Sahabat pena, itu istilah untuk teman surat-menyurat kita . Hari gini bicara sahabat pena? Jadul banget, tapi indah lho! Tidak percaya, yuk ikuti ceritaku tentang sahabat penaku pada tahun sekitar 1982 sampai 1993.
Siapa sahabat penaku, yang pertama kutemukan di kolom sahabat di majalah Mop . Majalah Mop itu majalah pelajarnya Jawa Tengah , terbit di Semarang, awal terbit tahun 1982 saat aku masih duduk di kelas 1 SMP. Sampai sekarang Mop masih terbit walau menurutku isi dan tata letaknya tak seindah dulu lagi. Nah aku tertarik pada dua orang di majalah Mop yang satu bernama Kushindrati siswi SMP juga saat itu , dia tinggal di Nusukan Solo. Aku pun menulis surat perkenalan untuknya dan ternyata dibalas lewat sekolah lagi karena yang kucantumkan di belakang sampul surat alias amplop alamat sekolahku. Waduh, seneng banget. Satunya masih kuingat aku menyurati Tony Ardi , sayang surat tidak dibalas tapi kembali si pengirim . Itu saja bikin heboh ketua kelasku 2 B, dia bilang " Tut, ayo Tut ke TU ( Tata Usaha) kamu dapat surat!". Waktu itu siswa yang dapat surat, suratnya diletakkan di jeruji jendela TU, jadi kami punya kebiasaan nengok jendela itu untuk melihat siapa yang dapat surat dan siapa tahu kita yang dapat surat. Aku pun berjalan ke kantor TU yang ada di sebelah ruang kepala sekolah dan dekat dengan kelasku. He..he ternyata suratku yang ke pengirim, dengan alasan alamat yang dituju tidak ada. Belakangan aku baca di Tempo Tony Ardi ditangkap polisi karena termasuk tersangka teroris anak buahnya Imron yang membajak pesawat Garuda tahun ...lupa deh tahun berapa, awal aku mengenal kosa kata teroris.
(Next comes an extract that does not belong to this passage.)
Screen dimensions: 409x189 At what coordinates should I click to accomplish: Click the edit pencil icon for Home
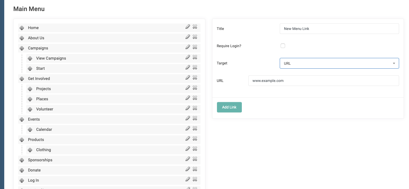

Nah si Kushindrati atau panggilannya Indra itu jadi teman pena yang cukup lama, dari kamu duduk di bangku SMP, SMA, sampai aku kuliah tahun 1993 atau 1992, sekitar tahun itu. Walau belakangan dia mengaku yang mengirim foto dan bio data itu bukan dia sendiri tapi temannya. Surat-surat Indra selalu membuatku senang, semangat, dan jadi merindukan suratku ada di jendela TU, karena semasa SMA pun surat untuk siswa kembali dipajang di jendela TU. Nah waktu kuliah baru deh surat diantar Pak Pos ke alamat kos. Kalau Pak Pos lewat jadi harap-harap cemas, ada surat untukku , tidak ya. Lucunya kalau tidak ada, terus merayu Pak Pos, " Pak Pos ada dong surat buatku" . " Tidak ada Mbak", "Ayolah ada Pak, kalau tidak surati aku dong Pak". He..he...kok jadi Pak Pos yang disuruh nyurati.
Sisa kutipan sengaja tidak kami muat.